Dans la majorité des économies dites émergentes, notamment en Asie, en Europe de l’Est, voire même en Afrique, la majorité des indicateurs de croissance connaissent une certaine progression en terme relatif. En Amérique Latine, les années 2000 ont été tout aussi bien très bénéfiques. En dépit de la crise économique de la fin de 2008, le Produit Intérieur Brut (PIB) per capita de la région a augmenté à un taux moyen de 2.2 pour cent par année entre 2000 et 2010 (Banque mondiale, 2013, p. 18). À titre de comparaison, il suffit de se rappeler que la croissance économique de l’Amérique Latine n’était que de -0.2 pour cent dans les années 80 et d’une maigre 1.2 pour cent dans les années 1990.
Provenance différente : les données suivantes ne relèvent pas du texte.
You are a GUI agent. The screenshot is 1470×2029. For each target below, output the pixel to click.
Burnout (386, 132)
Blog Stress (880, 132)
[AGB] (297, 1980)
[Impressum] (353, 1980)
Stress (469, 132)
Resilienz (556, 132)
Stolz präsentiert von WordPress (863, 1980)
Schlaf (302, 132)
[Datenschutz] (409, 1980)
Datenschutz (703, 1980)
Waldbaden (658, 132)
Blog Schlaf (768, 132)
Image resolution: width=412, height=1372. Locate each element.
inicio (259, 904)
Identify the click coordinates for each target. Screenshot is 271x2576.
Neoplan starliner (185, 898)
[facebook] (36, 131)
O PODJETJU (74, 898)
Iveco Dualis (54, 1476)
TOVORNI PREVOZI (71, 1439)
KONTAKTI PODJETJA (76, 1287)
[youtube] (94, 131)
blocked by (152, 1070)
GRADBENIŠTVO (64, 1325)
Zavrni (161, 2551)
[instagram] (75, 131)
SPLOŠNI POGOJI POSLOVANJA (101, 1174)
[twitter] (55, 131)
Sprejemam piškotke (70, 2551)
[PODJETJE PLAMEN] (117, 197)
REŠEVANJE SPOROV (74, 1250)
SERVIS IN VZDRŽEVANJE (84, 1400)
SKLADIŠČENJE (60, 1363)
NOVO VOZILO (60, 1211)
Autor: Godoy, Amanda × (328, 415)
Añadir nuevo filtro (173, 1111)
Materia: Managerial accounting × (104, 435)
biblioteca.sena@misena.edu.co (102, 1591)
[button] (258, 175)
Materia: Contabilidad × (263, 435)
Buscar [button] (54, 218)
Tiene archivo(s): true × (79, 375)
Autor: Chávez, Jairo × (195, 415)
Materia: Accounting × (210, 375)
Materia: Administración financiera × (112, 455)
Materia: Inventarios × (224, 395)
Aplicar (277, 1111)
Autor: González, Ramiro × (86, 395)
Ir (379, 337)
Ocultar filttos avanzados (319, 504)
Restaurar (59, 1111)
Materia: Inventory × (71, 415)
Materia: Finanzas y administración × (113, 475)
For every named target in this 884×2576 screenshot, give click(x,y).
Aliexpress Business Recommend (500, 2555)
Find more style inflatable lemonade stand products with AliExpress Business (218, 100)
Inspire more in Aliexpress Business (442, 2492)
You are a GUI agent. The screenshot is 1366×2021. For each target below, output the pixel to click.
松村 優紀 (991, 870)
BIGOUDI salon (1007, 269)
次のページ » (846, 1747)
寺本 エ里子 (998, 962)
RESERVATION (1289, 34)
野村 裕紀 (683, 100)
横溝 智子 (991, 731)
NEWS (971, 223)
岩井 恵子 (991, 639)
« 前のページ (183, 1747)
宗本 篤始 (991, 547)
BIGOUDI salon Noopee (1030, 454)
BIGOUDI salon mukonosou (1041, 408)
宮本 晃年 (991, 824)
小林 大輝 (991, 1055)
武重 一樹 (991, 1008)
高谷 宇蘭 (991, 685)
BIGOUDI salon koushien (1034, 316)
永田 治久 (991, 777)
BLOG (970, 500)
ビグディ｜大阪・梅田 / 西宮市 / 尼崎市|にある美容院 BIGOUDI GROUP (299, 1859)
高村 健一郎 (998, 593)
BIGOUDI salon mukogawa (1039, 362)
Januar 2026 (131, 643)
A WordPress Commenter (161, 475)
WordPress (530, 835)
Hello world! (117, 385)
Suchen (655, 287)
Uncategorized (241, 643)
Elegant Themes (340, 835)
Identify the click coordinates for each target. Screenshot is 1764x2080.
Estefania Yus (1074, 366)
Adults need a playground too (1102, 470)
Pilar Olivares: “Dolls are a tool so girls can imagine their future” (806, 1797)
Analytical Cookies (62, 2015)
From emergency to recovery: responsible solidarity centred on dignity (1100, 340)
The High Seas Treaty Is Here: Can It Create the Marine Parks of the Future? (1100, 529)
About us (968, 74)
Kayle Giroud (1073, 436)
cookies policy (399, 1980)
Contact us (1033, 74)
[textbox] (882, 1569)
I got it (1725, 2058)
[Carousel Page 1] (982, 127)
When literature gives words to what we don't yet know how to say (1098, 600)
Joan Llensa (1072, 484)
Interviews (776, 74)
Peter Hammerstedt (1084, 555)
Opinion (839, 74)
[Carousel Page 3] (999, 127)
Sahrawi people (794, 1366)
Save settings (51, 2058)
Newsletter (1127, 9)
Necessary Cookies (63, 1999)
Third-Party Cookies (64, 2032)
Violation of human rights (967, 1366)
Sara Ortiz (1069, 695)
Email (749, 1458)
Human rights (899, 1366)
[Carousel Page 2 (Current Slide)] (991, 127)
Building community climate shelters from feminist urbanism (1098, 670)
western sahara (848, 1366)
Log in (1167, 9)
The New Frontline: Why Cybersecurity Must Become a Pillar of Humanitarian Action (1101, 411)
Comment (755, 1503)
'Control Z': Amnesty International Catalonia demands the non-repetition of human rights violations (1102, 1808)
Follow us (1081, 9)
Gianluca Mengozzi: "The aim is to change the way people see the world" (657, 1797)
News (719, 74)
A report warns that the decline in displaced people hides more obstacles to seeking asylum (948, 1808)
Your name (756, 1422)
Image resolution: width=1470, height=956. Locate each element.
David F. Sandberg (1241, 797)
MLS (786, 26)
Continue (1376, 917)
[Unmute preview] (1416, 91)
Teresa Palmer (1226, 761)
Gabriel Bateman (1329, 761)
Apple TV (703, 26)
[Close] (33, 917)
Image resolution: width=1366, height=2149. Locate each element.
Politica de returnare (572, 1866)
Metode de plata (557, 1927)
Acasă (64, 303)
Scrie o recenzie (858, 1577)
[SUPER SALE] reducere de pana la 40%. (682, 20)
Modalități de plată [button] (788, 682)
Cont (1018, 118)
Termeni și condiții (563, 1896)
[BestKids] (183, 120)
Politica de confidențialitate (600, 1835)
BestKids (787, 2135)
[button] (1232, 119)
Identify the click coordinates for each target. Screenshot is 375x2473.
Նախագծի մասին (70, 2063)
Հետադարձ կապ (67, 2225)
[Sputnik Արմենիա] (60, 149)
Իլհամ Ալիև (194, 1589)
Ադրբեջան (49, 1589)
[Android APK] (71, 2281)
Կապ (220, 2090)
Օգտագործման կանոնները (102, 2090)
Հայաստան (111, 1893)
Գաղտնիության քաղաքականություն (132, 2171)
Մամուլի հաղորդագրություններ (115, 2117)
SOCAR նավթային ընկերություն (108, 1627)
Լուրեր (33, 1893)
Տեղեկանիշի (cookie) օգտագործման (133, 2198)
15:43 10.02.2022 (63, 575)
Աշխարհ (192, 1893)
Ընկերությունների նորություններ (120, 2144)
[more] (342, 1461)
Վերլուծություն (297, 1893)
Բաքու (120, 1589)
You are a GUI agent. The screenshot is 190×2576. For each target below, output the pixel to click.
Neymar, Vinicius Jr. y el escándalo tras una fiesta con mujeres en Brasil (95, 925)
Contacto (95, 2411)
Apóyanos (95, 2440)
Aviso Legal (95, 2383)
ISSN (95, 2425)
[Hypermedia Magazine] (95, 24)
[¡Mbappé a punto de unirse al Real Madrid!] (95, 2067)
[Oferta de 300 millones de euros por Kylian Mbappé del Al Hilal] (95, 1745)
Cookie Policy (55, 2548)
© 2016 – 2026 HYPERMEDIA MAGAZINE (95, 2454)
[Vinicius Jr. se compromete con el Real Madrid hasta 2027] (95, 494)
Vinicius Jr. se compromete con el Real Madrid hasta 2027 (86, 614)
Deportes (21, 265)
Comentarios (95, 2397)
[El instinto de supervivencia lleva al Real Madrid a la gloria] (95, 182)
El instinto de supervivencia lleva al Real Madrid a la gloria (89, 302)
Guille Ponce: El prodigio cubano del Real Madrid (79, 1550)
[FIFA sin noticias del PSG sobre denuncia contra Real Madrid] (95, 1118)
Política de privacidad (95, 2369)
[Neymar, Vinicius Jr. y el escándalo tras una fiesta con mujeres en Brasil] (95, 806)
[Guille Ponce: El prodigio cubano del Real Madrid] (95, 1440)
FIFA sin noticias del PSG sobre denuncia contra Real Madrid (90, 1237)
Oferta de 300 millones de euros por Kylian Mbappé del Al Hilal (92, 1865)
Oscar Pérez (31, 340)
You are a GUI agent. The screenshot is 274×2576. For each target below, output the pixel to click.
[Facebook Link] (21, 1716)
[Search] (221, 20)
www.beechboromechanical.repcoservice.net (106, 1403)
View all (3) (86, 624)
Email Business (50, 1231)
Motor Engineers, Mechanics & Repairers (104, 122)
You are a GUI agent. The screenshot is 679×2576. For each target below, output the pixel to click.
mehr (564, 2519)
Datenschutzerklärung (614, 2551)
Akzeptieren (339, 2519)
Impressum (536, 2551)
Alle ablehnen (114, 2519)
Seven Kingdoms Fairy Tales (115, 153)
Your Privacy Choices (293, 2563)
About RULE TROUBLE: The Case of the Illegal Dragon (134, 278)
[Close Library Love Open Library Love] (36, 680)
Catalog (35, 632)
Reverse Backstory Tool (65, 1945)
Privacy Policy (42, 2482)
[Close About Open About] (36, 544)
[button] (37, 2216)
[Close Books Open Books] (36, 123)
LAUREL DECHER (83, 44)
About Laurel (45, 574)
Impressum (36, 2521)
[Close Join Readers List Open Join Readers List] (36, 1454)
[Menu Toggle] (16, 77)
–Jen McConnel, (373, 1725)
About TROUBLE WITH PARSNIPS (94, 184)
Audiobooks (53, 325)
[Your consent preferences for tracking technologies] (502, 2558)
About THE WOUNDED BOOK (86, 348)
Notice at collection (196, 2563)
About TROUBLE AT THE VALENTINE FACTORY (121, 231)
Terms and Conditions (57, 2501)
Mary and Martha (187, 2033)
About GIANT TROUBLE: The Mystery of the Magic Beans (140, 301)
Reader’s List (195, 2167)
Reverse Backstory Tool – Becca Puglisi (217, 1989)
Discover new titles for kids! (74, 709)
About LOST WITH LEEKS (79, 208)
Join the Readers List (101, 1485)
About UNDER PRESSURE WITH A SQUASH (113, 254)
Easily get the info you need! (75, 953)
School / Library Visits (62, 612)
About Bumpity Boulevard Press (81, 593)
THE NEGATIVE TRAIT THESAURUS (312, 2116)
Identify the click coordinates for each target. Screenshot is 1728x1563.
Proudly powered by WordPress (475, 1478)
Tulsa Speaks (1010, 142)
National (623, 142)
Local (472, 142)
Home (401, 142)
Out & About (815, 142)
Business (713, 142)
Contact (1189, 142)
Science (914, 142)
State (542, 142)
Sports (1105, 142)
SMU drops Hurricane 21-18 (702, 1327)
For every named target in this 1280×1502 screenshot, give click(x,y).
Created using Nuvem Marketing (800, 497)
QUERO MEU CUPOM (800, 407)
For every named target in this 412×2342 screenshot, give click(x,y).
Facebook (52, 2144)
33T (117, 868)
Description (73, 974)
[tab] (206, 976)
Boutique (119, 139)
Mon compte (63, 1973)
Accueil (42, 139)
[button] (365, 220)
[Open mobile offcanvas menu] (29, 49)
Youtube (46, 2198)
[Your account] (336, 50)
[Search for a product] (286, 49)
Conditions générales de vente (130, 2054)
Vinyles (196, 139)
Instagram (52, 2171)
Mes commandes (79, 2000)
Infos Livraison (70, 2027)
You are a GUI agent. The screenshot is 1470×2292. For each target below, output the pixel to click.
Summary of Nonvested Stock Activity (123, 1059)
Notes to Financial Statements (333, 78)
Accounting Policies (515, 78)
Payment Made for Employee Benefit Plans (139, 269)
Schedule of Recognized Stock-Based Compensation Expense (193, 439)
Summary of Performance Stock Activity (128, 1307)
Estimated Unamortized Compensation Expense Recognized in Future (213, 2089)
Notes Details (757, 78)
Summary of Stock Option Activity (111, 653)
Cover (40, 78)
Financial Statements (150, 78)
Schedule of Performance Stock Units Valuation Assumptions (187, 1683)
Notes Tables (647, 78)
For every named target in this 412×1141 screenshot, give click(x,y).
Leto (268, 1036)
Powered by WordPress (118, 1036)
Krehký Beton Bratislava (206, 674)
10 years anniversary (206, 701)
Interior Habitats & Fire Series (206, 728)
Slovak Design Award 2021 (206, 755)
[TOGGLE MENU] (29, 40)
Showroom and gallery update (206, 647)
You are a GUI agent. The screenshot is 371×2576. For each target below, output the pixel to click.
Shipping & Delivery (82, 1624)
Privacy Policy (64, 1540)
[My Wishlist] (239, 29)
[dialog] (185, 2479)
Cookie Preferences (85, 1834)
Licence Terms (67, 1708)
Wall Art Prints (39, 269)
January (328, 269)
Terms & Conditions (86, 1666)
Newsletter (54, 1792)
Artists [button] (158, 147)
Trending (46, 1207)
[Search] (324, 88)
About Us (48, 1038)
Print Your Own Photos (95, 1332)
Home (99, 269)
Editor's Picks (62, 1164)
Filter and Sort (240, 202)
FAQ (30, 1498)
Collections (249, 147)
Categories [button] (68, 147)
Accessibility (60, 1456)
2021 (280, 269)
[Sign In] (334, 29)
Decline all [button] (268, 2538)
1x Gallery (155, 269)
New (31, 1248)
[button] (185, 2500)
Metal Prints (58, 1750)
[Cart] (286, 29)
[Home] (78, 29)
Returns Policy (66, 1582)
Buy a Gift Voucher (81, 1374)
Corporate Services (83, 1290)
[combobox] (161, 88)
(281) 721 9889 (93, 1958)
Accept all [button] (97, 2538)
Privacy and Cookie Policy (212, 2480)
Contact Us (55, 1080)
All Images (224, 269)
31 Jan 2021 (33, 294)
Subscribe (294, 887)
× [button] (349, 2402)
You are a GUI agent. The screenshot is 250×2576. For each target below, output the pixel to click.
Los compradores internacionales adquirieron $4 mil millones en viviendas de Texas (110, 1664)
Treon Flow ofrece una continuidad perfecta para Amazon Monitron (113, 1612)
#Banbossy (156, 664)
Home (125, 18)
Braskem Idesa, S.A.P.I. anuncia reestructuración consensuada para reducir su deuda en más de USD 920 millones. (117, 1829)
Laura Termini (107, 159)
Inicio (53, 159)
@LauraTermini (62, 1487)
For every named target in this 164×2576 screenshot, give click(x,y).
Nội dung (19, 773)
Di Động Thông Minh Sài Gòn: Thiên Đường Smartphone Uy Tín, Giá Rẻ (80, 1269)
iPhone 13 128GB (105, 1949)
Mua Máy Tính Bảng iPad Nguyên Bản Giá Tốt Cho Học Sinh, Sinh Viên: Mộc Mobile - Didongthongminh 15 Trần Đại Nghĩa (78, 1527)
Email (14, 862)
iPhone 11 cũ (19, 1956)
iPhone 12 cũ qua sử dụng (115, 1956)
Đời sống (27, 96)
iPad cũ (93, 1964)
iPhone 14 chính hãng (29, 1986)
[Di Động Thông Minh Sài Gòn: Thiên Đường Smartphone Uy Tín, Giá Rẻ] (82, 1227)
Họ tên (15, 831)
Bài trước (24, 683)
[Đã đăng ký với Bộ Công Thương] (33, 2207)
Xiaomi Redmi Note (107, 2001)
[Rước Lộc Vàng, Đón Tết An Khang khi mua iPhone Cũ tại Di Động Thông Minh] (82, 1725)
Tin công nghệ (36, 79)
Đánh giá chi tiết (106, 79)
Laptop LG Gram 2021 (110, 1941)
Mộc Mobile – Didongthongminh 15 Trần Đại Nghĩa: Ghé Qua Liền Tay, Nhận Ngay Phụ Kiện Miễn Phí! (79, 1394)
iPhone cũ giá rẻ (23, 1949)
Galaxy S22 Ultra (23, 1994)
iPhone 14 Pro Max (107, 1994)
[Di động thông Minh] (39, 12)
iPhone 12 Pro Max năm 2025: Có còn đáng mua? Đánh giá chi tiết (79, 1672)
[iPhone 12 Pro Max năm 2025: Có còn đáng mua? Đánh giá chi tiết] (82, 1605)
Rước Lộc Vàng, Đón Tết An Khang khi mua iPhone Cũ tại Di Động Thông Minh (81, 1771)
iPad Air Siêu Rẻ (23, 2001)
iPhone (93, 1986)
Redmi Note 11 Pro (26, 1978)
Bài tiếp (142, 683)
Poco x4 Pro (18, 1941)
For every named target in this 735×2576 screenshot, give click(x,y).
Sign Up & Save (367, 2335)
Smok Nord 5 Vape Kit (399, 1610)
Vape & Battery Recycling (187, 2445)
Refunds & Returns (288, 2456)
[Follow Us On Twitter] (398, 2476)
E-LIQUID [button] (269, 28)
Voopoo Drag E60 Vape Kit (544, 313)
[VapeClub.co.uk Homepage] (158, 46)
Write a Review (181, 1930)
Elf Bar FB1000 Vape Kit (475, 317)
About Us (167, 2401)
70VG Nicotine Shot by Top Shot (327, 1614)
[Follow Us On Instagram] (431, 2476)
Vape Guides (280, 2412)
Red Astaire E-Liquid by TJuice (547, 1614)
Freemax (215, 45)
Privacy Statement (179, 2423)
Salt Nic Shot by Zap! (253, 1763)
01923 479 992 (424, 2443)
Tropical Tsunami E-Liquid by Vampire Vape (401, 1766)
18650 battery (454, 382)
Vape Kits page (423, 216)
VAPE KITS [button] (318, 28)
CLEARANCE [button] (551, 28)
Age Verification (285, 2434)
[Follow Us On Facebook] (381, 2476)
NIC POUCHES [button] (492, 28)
Il est fort probable que cette croissance retrouvée par les pays qui se situent à l’extérieur du monde développé continue, à des niveaux de fluctuation divers, dans les années à venir. Certains risques et incertitudes - voire même l’acuité de plusieurs facteurs globaux, tels qu’un ralentissement au niveau de la demande externe, une volatilité plus marquante des flux de capitaux internationaux et une baisse des prix des matières premières, pourraient également venir compliquer cette dynamique.
En parallèle, il y a eu une baisse sensible, et parfois considérable, de la pauvreté dans le monde. Toutes les régions du monde ont vu l’extrême pauvreté reculer au cours des trente dernières années. Le nombre de personnes dans le monde vivant sous le seuil d’extrême pauvreté (1,25 dollar par jour et par personne) s’est réduit de 1,9 à 1 milliard entre 1981 et 2011. En Asie de l’Est et Pacifique, notamment sous l’impulsion de la Chine, 161 millions de personnes vivaient avec moins de 1,25 dollar par jour dans cette région du monde en 2011 (soit 7,9 % de la population), alors qu’elles étaient plus d’un milliard en 1981 (78 % de la population). En Amérique latine et dans les Caraïbes, 167 millions de personnes vivaient encore sous le seuil de la pauvreté en 2014 Au cours de l’année 2011, 29% des habitants de la région vivaient sous le seuil de la pauvreté dont 11% en situation de pauvreté extrême (CEPAL, 2013, p. 17).
En même temps, on constate que les inégalités ont connu une forte croissance dans le monde. Selon l’ONG OXFAM, le patrimoine cumulé des 1% les plus riches dépassera en 2016 celui des 99% restants. Les économies émergentes confrontent également cette même spirale d’accroissement des inégalités. Dans le contexte de la dynamique de croissance constatée au sein des pays émergents, il est donc primordial d’explorer la manière dont se conjugue et s’établit la relation entre la croissance constatée au sein de ces nouveaux espaces et acteurs économiques et la lutte contre la pauvreté et les inégalités ?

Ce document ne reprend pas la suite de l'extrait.